(Bloomberg) -- Thanksgiving holiday sales season is here, and history says that means increased volatility for consumer stocks next week.

From 2011 to 2021, basket of 34 large-cap consumer shares tracked by Goldman Sachs -- including Walmart Inc., Home Depot and Amazon.com Inc. -- saw average swings of nearly 3% in either direction between the day before Thanksgiving and the day after Cyber Monday. By contrast, the $374 billion SPDR S&P 500 Trust (ticker SPY), the world’s largest exchange-traded fund which tracks the S&P, averaged a 1.3% variation.

What’s more, Goldman expects even higher-than-normal holiday-season volatility in consumer stocks this year do to the wide variations in investor expectations. 

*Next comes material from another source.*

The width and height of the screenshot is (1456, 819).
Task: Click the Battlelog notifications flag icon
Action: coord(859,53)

“We believe option prices on select consumer-focused stocks are attractive ahead of the holiday shopping season around Thanksgiving, Black Friday and Cyber Monday,” Goldman strategists led by Vishal Vivek wrote in a note to clients. 

The average stock in Goldman’s consumer basket derived 29% of its revenue in the fourth quarter from 2011 to 2019, compared with 26% for the average stock in the broader S&P 500 Index. Sales were even higher for consumer companies over the past two years -- rising to 31% in the final three months of the year -- since the pandemic drove massive shifts in American’s spending habits, according to the bank. 

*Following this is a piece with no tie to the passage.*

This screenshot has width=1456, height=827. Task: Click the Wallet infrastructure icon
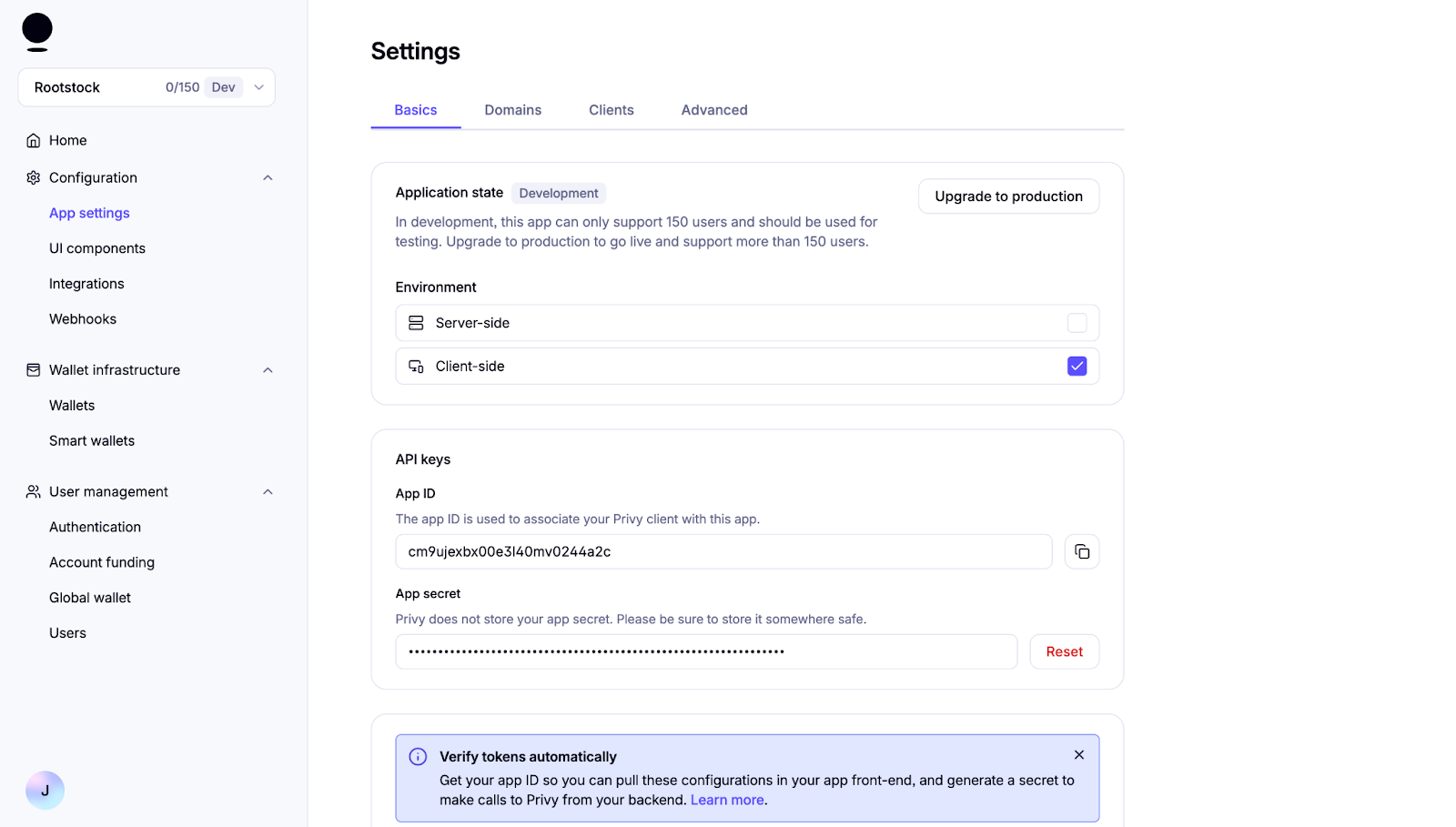[33, 369]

For instance, retailers like Burlington Stores Inc., Ross Stores Inc. and luxury fashion company Tapestry Inc. saw a sharp jump in revenues in the final quarter of 2020, while airline stocks like United Airlines Holdings Inc and Delta Air Lines Inc. benefited from a return to travel-related spending in 2021.

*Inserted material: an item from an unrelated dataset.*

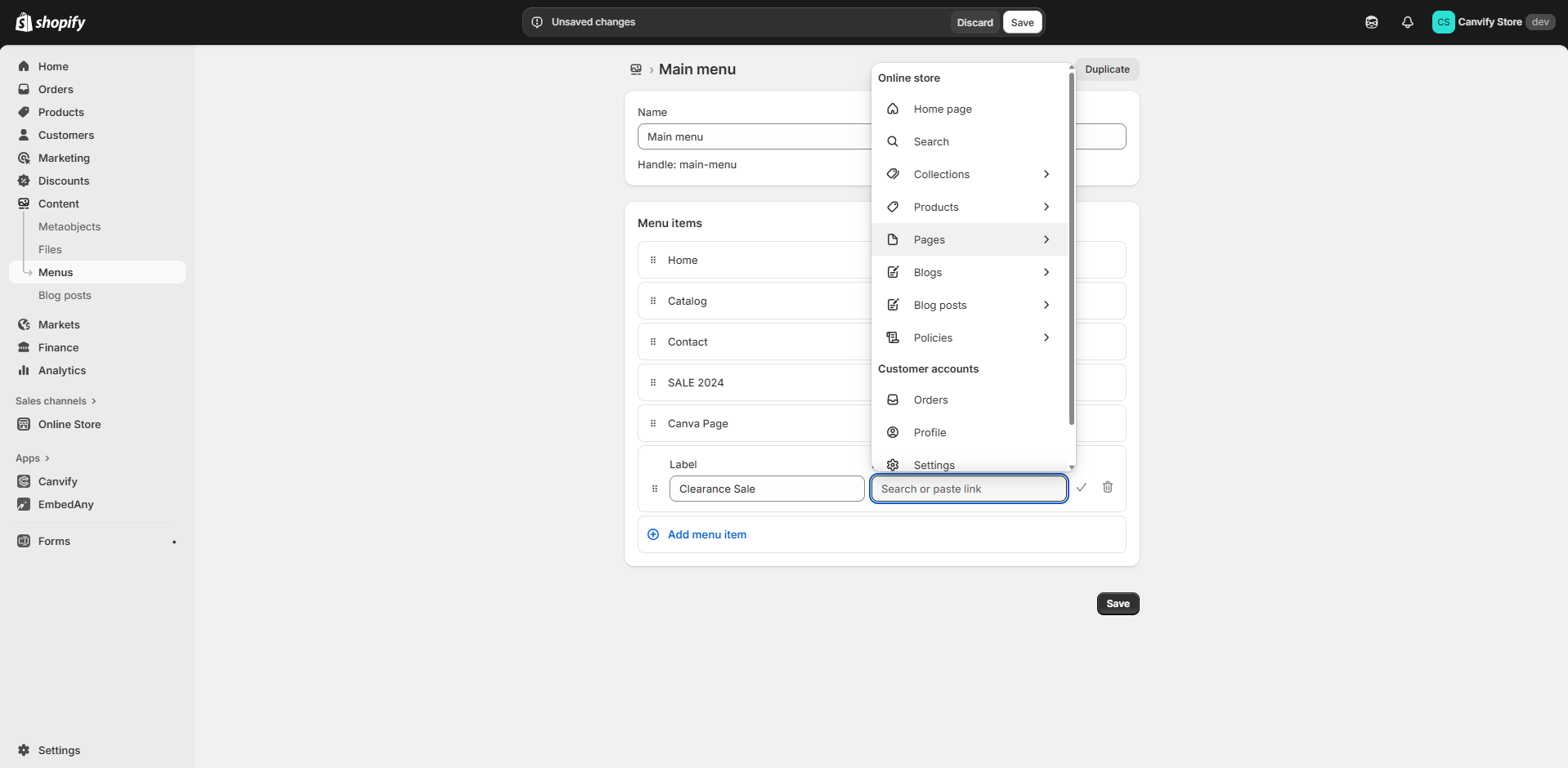Click the trash icon next to Clearance Sale
This screenshot has height=768, width=1568.
click(1108, 487)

Heading into this year’s holiday shopping season, Goldman sees the potential for heightened volatility in these names, “driven by an uncertain macro environment and reversals from the prior two years of pandemic-induced spending,” Vivek wrote. 

“Following a decline in implied volatility in these stocks over the past month, we believe long option strategies on these names are attractive in the near-term,” he added.

Separately, Goldman surveyed 1,000 US consumers about their plans for holiday shopping. Overall, results point to a choppier season, with 46% of consumers planning on spending less.

The bank, however, sees the potential for outperformance in select corners of the consumer market, including companies that offer steep discounts since survey respondents indicated a “willingness to trade down to lower price/quality products” as consumers hunt for cheaper prices in the face of decades-high inflation.